Karma Perselingkuhan
Bab 1
Terpergok
Tergesa aku melangkah menyusuri gang sempit menuju kontrakan untuk mengambil dompet yang tertinggal. Tak biasanya aku bisa lupa membawa benda penting itu. Sebenarnya tadi, bos pemilik toko tempatku bekerja menawariku memakai uang toko untuk membeli makan siang. Akan tetapi, aku juga ingat, suamiku juga pasti belum makan. Tadi pagi aku bangun kesiangan dan tidak sempat memasak. Karena itulah aku memaksa pulang saat jam makan siang, selain mengambil uang juga sekalian mengajak suamiku makan.

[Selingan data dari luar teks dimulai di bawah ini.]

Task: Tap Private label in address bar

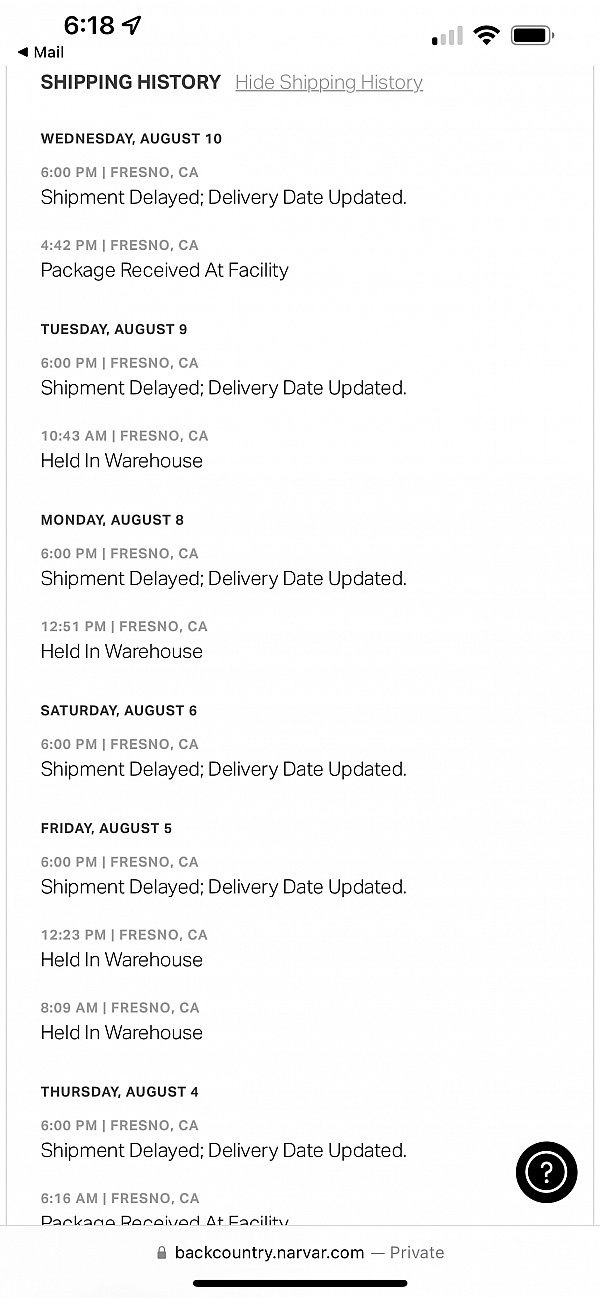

Sesampainya di kontrakan, aku mendorong pintu yang terbuat dari papan tipis itu. Dikunci. Mungkin suamiku masih tidur. Semalam ia yang kebagian shift siang, pulang sudah hampir tengah malam.
"Mas!" panggilku sambil mengetuk pintu. Tak ada sahutan. "Mas! Mas! Mas Ahmad!"
Tak ada sahutan, tapi samar terdengar kasak-kusuk dari dalam kontrakan.
"Mas!" panggilku lagi.
"Ya, bentar!" terdengar suara Mas Ahmad menyahut dari dalam. Lalu pintu terbuka. Sepintas aku melihat sprei dan bantal yang acak-acakan. Aku berusaha tak peduli, dan langsung membuka lemari untuk mengambil dompet.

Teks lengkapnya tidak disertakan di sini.